By John Richardson
WHEN somebody very senior in the petrochemicals industry makes a bold statement – one that pulls no punches – it is worth taking note.
And so it is worth reading in full what Stephen Pryor, ExxonMobil Chemical president, said at the opening ceremony for ExxonMobil’s latest Singapore petchems complex on 8 January.
“There is an overhang of ethylene capacity. It is a global challenge, but it is a particular challenge in Asia with all the capacities that have been built,” said Mr Pryor.
“Asia remains at the bottom of the cycle. We’ll be in a challenging environment for a while and the extent to which the shale phenomenon [in the US] will add to that challenge – that’s a fact of life too,” he added.

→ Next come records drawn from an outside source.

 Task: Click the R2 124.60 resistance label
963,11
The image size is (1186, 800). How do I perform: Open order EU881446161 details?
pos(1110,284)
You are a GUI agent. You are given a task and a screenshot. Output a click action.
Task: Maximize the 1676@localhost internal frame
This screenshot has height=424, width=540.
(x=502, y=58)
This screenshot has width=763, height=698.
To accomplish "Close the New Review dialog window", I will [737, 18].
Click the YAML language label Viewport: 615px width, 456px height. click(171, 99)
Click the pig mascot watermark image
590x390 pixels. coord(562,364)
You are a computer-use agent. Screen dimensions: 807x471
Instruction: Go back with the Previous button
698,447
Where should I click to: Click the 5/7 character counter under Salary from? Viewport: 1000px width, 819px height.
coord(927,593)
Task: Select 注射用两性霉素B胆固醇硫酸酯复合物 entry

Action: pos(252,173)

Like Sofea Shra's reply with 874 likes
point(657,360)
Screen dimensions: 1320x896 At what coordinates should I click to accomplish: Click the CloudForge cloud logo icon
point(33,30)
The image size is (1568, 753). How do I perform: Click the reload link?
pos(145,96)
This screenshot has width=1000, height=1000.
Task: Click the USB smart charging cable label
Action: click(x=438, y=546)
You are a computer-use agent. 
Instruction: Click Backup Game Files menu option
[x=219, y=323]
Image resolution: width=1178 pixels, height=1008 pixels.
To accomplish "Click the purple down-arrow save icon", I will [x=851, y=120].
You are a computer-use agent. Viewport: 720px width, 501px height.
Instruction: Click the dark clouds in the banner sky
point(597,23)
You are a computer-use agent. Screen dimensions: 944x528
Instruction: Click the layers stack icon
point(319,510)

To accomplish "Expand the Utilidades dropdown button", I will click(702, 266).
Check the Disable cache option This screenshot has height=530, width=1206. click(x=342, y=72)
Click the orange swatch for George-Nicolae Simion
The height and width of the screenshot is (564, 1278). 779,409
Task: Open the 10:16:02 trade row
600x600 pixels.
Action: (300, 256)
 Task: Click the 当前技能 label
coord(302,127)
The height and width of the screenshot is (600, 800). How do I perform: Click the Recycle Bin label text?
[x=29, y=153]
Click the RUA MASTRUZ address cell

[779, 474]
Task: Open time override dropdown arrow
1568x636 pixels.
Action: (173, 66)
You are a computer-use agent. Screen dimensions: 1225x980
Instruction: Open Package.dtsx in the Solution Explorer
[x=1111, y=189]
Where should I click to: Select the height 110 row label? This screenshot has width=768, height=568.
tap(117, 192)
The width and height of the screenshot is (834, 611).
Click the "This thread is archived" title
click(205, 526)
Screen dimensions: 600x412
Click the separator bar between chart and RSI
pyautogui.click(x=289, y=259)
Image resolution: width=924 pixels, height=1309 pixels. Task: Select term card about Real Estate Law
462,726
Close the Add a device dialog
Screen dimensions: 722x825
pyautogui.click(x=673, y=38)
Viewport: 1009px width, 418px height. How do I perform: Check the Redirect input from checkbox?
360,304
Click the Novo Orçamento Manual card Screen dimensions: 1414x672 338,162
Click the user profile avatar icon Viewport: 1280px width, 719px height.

“The reality is the US from a chemical standpoint is a very mature market. We have some demand growth domestically in the US but it’s a percent or two, it’s not strong demand growth,” Pryor said, adding that polyethylene (PE) had hardly grown in the US in a decade.
“That is not going to change. The [US] domestic market is what is it and therefore, part of these products, I would argue, most of these products will have to be exported,” he added.
In fact, as we can see, consumption remained below its 2007 peak in 2012. This obviously is partly to do with the global financial crisis, but five years on, consumption had yet to return to that peak. We worry that demand will not, or rather cannot, return as long the demographic challenge isn’t addressed.
The second chart, below the one on LLDPE, illustrates the ExxonMobil Chemical president’s point about the US being a mature market.
“I worry where the growth in domestic demand is going to come because most people in the US already consume most of the plastics that they need,” said a business development manager with a global polyolefins producer.
“The problem also is that as we improve the ability to down gauge – i.e. enabling processors to use less resin to produce the same volume of, say, plastic film for cost efficiency and environmental reasons – we are eating into our own demand growth. This is a factor not only in mature markets, such as the US, but also in developing countries.
“And so while one team within a company – the polymer science experts – are constantly working on the ability to further down gauge – the irony is that another team is working in a different direction. These are the engineers who are enabling us to build ever-bigger plants, thus raising the definitions of what are world-scale crackers and polymer plants.
“Perhaps we need to build smaller plants, and/or focus on upgrading existing facilities, in order to reflect a much more uncertain demand-growth environment.”
But, of course, the US is adding some 25m tonnes/year of ethylene capacity – most of it post-2017 – which includes six 1m tonne/year plus crackers.
The ExxonMobil president, however, also stressed that the long-term fundamentals of Asia remained strong – and the next decade would see global demand for chemicals growing by 50%.
“Two-thirds of it [demand growth] will be out here in this region [Asia],” he said.
ExxonMobil could well be in a very strong position to serve this growth, both from its new capacities in the US and from the Singapore complex, because of its ability to crack a wide range of feedstocks. For example, its second Singapore cracker can make use of up to 50 different refinery streams – and can even crack crude oil directly.
But we continue to worry that global markets will fragment into regional trading blocs. Asian governments might well prioritise domestic economic growth over the cost-per-tonne benefits of importing very competitively-produced chemicals and polymers.
This is doesn’t necessarily mean that Western companies cannot participate in these regional trading blocs, but a different approach to growing consumption in developing markets might be necessary. We will start the debate on what this approach could be in later posts.
And here’s something else to consider, which presents another challenge for US petchems companies planning to export their surpluses.
“Can we declare the end of the BRICs? When the acronym came into common use, a decade ago, the BRIC countries—Brazil, Russia, India, and China—contributed roughly 20 percent of global economic growth,” wrote Gordon Orr, the director of McKinsey’s Shanghai office.
“Although China was already the heavyweight, it did not yet dominate: In 2004, the country contributed 13 percent of global growth in gross domestic product, while Brazil, Russia, and India combined contributed 9 percent, with similar growth rates.
“Compare that with the experience of the past two years. China accounted for 26 percent of global economic growth in 2012 and for 29 percent in 2013. The collective share of Brazil, Russia, and India has shrunk to just 7 percent. It’s time to let the BRIC sink.”
We will return to this subject in a lot more detail later on.